I didn't stop to meet him. I walked on as fast as I could. I had to dump this charmer. Had to find the rear door. Get out, make my date. Meet with Paul alone.

Now I was barreling down a wild hallway. Lights blinked. Plastic figures larger than life turned this way and that to either side of me. A cowboy, an Eskimo, an astronaut flashed by me as I humped along.

I reached the hallway's end. The punk topped the escalator. A woman cried out as he shoved her aside. He started swiftly down the hall.

I swung around. Before me was a vast array of electric trains. Big ones trudged from signal light to signal light. Tiny silver streaks zipped through miniature villages in the Alps. There was an old freight rattling round an oval. I almost stopped to ogle them. I didn't. I skittered past the train tables. Turned, kept walking.

There were ray guns to the left of me. Robots to the right. Somewhere, an alien on a television screen was growling. I headed straight on. There, up ahead, was an entire city in miniature: a little skyline of multicolored snap-together blocks. Skyscrapers, brownstones, stadiums, the works. All of it in stunning combinations of yellow, blue, red, and white.

As I headed into the midst of it, a youth who seemed to be made of flesh and blood stepped forward and called to the shoppers around him. He was a tall, strapping fellow with lots of yellow hair. His voice was sharp and loud.

“Hi, everyone, I'm the Lego man, and this is Lego Land, come on in, you know you can, and try your hand in Lego Land …”

And so on. He kept up the patter. He was pointing at a round table. Children and adults were sitting there, making their own creations out of the little blocks.

“Try your hand, it's Lego Land, come and see the Lego man!”

I hustled past him. Finally I saw what I wanted. It was right there ahead of me. There was the entrance to another hallway like the one I'd come down. Just beyond that entrance was another escalator. It had to lead down to the rear entrance. I was practically running for it.

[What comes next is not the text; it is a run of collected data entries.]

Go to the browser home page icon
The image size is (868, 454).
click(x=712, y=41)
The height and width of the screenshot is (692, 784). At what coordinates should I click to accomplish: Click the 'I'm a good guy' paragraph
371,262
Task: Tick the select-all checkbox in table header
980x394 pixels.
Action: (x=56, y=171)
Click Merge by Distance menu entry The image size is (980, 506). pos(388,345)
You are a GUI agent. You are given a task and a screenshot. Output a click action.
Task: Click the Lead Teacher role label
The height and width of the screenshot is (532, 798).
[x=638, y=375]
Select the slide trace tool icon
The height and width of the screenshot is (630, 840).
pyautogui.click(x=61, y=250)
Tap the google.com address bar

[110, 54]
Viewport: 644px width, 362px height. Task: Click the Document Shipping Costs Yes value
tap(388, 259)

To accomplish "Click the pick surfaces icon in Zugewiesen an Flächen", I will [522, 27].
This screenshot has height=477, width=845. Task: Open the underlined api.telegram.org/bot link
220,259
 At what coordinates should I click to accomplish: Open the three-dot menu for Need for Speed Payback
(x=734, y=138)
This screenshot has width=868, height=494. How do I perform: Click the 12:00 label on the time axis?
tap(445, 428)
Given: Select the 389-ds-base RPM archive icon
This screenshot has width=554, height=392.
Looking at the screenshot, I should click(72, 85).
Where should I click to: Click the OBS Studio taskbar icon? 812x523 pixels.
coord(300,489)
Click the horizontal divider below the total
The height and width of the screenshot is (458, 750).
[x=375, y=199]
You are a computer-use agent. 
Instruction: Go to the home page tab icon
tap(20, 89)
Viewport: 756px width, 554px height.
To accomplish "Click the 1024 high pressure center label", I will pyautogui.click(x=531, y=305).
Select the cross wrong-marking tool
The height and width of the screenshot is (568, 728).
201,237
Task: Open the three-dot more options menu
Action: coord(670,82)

I was at the edge of the hallway when the punk came out of it.

He'd gone around the other side, cut me off. He'd come tearing down the hall. I guess he'd slipped on the slick floor. He slammed right into me.

I let out a cry of fright as we collided. I thought maybe he had a knife. One of those curved jobs, like his buddy had used on Colt. Maybe he'd already slipped it into me and I hadn't felt it yet.

I reacted without thinking. I grabbed hold of him, caught him by the front of his coat. I hurled him to one side.

“Wo-o-oh!” he commented.

He skated across the floor, backpedaling on his heels. The edge of the little round table caught him right behind the knees. He went down on top of it. The crash sent a spray of yellow, red, white, and blue into the air.

The table turned over. The punk went with it, thudding onto a bed of scattered plastic.

“Gentlemen!” cried the strapping blond. “Gentlemen, stop it! This is Lego Land!”

I didn't wait to argue. I pivoted and headed for the escalator.

“Wells!”

The scream stopped me. It was high-pitched, broken. I turned. The punk had clambered to his knees. He pointed at me.

“Stay out of it, Wells!” he screamed. “Stay out of it or you're a dead man! He'll kill you, I swear, you saw him and he'll kill you, and we don't want anyone else to die, but you saw him and he'll kill you if you don't stay out of it I swear …” He was babbling. He was terrified.

For a moment I stood confused. I ran my hand up through my hair. My hand came out covered with sweat. I considered staying, grabbing him, making him talk. I glanced at my watch. It was quarter to ten.

Just then the toy soldier came running around the far corner. He tore past the trains, holding his busby on his head.

“What's happening here?” he shouted.

“Trouble in Lego Land!” cried his blond colleague.

The toy soldier spotted me. He pointed as he ran. “That's the guy who made fun of my uniform!”

“Oh my God, somebody get him!” shouted the Lego man.

“Wells!” the punk screamed hoarsely. “Wells, I'm warning you!”

That did it. It was unanimous. I bolted for the escalator. It was thick with shoppers. I shoved past them. Women cried out. Men cursed. Packages tumbled down. I hopped over the scattered boxes as I hit the ground floor.